The New York Police Department applies this crowd-control tactic at demonstrations of any size at or near the United Nations and at the annual New Year's celebrations in Times Square, Capt. Stephen O'Brien, a supervisor at yesterday's huge peace rally, said.
Here's how it worked yesterday: At about 5 a.m., O'Brien said, police began setting up the interlocking metal barricades on First Avenue at 51st Street, thereby enclosing five of the broad avenue's seven traffic lanes as space for demonstrators to stand. The sidewalks were reserved for the use of police, area residents and members of the media.
The rally was officially to begin at noon, but demonstrators began to arrive at about 10 a.m. As people filled the blocks of First Avenue from 51st Street north, police progressively closed off side streets to the west, denying access to First Avenue. Thus, in a kind of fill-the-empty-glass phenomenon, those marching to the rally had to walk farther and farther north along Second or Third avenues before they were allowed to walk east to First Avenue.

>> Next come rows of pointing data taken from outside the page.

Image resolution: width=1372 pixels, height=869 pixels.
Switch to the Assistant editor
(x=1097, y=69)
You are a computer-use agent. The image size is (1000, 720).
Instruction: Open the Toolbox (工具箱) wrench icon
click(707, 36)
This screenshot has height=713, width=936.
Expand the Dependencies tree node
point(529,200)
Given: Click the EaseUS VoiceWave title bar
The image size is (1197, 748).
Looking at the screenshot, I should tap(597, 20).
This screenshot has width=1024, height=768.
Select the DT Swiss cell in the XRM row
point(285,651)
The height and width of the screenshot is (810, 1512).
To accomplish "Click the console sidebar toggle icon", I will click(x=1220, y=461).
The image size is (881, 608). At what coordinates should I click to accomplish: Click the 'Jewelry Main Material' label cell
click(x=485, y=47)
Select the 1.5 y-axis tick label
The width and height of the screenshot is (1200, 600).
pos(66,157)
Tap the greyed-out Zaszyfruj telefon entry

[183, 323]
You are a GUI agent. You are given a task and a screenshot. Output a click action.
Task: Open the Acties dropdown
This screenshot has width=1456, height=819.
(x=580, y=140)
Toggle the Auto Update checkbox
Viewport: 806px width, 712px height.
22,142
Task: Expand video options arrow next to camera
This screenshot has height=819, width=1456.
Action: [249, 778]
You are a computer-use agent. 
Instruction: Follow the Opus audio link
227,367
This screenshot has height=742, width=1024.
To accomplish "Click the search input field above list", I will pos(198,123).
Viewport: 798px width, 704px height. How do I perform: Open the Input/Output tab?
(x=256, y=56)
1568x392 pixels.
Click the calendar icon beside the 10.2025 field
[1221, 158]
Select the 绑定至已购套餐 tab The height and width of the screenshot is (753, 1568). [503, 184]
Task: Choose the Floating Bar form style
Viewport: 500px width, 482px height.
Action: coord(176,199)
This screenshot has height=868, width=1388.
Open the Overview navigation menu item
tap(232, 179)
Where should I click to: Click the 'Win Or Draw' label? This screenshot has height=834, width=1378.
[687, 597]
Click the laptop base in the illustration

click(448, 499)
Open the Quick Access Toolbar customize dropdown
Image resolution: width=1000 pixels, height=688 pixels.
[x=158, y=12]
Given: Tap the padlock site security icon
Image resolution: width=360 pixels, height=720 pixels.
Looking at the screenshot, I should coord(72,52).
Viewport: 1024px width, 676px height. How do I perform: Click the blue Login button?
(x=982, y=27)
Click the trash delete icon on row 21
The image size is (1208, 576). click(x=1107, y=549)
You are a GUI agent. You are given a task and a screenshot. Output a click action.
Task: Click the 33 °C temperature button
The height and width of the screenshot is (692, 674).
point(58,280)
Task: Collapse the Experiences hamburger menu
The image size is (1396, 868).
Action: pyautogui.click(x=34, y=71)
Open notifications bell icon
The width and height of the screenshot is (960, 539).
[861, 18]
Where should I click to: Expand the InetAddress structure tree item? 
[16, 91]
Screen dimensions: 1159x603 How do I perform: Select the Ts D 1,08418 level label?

Eventually, the rally stretched more than 20 blocks, past 72nd Street, before petering out.
The metal barricades did not extend past 72nd.
The other central component of the crowd-control strategy was the deployment of overwhelming numbers of police officers of every stripe imaginable: 5,000 officers on foot, on motorcycles, on horses and undercover, in riot gear and stationed on tops of buildings.
For example, about 150 officers were stationed along First Avenue between 52nd and 54th streets alone, Det. Kevin Burke said.
For keeping people confined, the metal barricades are far more effective than the blue wooden sawhorses sometimes used by police, Burke said, because they cannot be moved easily.